### WHAT YOU NEED TO DO
All entries are to be copied verbatim, while the pictures stay out.

_____

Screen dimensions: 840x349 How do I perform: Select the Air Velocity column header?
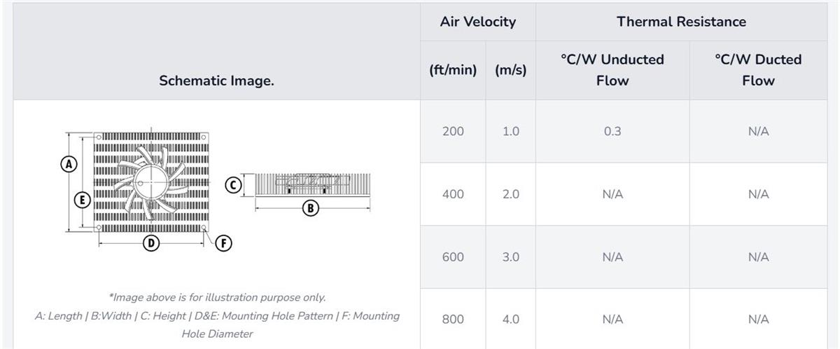pos(477,22)
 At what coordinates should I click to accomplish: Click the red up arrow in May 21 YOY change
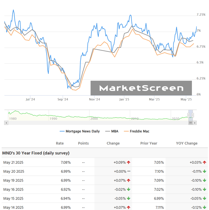205,162
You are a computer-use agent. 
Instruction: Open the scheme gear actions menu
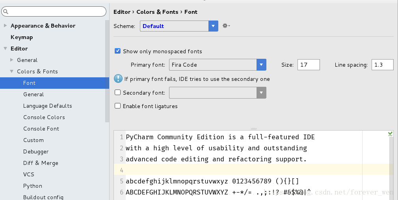click(225, 26)
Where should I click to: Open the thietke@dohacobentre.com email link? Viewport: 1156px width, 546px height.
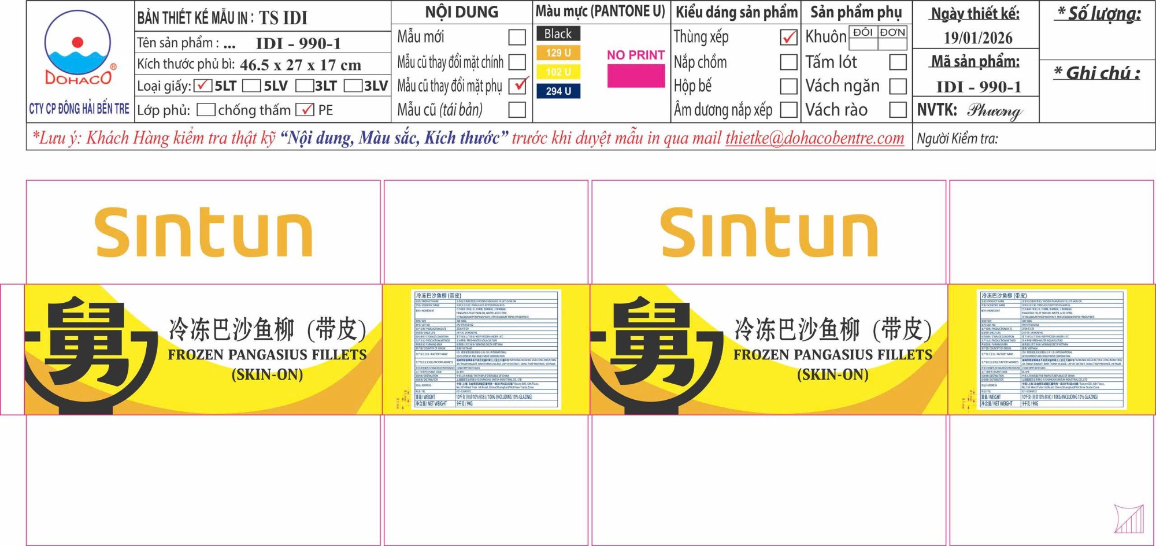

_____

### EXERCISE RESULT
Screen dimensions: 840x349 How do I perform: Select the Air Velocity column header?
pos(477,22)
 At what coordinates should I click to accomplish: Click the red up arrow in May 21 YOY change
205,162
You are a computer-use agent. 
Instruction: Open the scheme gear actions menu
click(225, 26)
Where should I click to: Open the thietke@dohacobentre.com email link? Viewport: 1156px width, 546px height.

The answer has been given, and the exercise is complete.